*Exercise description*
Reproduce each of the records below word for word, every line included.

*Material to process*
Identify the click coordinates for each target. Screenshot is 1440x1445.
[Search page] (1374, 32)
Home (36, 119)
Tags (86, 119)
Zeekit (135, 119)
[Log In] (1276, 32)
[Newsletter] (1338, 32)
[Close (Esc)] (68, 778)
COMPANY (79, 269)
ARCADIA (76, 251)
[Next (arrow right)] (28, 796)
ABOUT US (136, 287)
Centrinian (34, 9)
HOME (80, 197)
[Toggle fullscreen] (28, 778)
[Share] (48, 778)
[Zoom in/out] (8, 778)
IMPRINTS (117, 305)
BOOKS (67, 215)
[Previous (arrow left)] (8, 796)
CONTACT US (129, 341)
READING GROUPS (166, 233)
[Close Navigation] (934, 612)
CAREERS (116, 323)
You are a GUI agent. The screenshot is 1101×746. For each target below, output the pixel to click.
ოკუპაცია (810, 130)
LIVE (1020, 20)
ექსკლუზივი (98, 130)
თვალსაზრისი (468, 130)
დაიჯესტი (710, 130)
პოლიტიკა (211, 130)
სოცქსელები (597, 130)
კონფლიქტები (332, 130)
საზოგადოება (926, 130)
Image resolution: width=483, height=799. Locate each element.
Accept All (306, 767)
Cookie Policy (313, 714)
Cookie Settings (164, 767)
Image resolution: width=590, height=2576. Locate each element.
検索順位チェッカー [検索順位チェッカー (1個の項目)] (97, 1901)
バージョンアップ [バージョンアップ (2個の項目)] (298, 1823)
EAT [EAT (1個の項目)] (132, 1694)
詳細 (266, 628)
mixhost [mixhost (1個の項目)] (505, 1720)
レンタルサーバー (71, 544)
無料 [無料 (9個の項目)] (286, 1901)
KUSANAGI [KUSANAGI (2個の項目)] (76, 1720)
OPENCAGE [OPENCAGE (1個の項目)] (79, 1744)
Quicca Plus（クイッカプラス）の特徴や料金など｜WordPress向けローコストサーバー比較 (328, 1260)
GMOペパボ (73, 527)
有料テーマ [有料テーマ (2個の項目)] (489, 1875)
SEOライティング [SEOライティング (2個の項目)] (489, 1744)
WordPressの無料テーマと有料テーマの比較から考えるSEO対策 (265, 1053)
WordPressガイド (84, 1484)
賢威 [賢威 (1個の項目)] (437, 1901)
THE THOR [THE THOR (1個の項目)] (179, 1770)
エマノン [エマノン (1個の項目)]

*Task answer*
Identify the click coordinates for each target. Screenshot is 1440x1445.
[Search page] (1374, 32)
Home (36, 119)
Tags (86, 119)
Zeekit (135, 119)
[Log In] (1276, 32)
[Newsletter] (1338, 32)
[Close (Esc)] (68, 778)
COMPANY (79, 269)
ARCADIA (76, 251)
[Next (arrow right)] (28, 796)
ABOUT US (136, 287)
Centrinian (34, 9)
HOME (80, 197)
[Toggle fullscreen] (28, 778)
[Share] (48, 778)
[Zoom in/out] (8, 778)
IMPRINTS (117, 305)
BOOKS (67, 215)
[Previous (arrow left)] (8, 796)
CONTACT US (129, 341)
READING GROUPS (166, 233)
[Close Navigation] (934, 612)
CAREERS (116, 323)
You are a GUI agent. The screenshot is 1101×746. For each target below, output the pixel to click.
ოკუპაცია (810, 130)
LIVE (1020, 20)
ექსკლუზივი (98, 130)
თვალსაზრისი (468, 130)
დაიჯესტი (710, 130)
პოლიტიკა (211, 130)
სოცქსელები (597, 130)
კონფლიქტები (332, 130)
საზოგადოება (926, 130)
Image resolution: width=483, height=799. Locate each element.
Accept All (306, 767)
Cookie Policy (313, 714)
Cookie Settings (164, 767)
Image resolution: width=590, height=2576. Locate each element.
検索順位チェッカー [検索順位チェッカー (1個の項目)] (97, 1901)
バージョンアップ [バージョンアップ (2個の項目)] (298, 1823)
EAT [EAT (1個の項目)] (132, 1694)
詳細 (266, 628)
mixhost [mixhost (1個の項目)] (505, 1720)
レンタルサーバー (71, 544)
無料 [無料 (9個の項目)] (286, 1901)
KUSANAGI [KUSANAGI (2個の項目)] (76, 1720)
OPENCAGE [OPENCAGE (1個の項目)] (79, 1744)
Quicca Plus（クイッカプラス）の特徴や料金など｜WordPress向けローコストサーバー比較 (328, 1260)
GMOペパボ (73, 527)
有料テーマ [有料テーマ (2個の項目)] (489, 1875)
SEOライティング [SEOライティング (2個の項目)] (489, 1744)
WordPressの無料テーマと有料テーマの比較から考えるSEO対策 (265, 1053)
WordPressガイド (84, 1484)
賢威 [賢威 (1個の項目)] (437, 1901)
THE THOR [THE THOR (1個の項目)] (179, 1770)
エマノン [エマノン (1個の項目)]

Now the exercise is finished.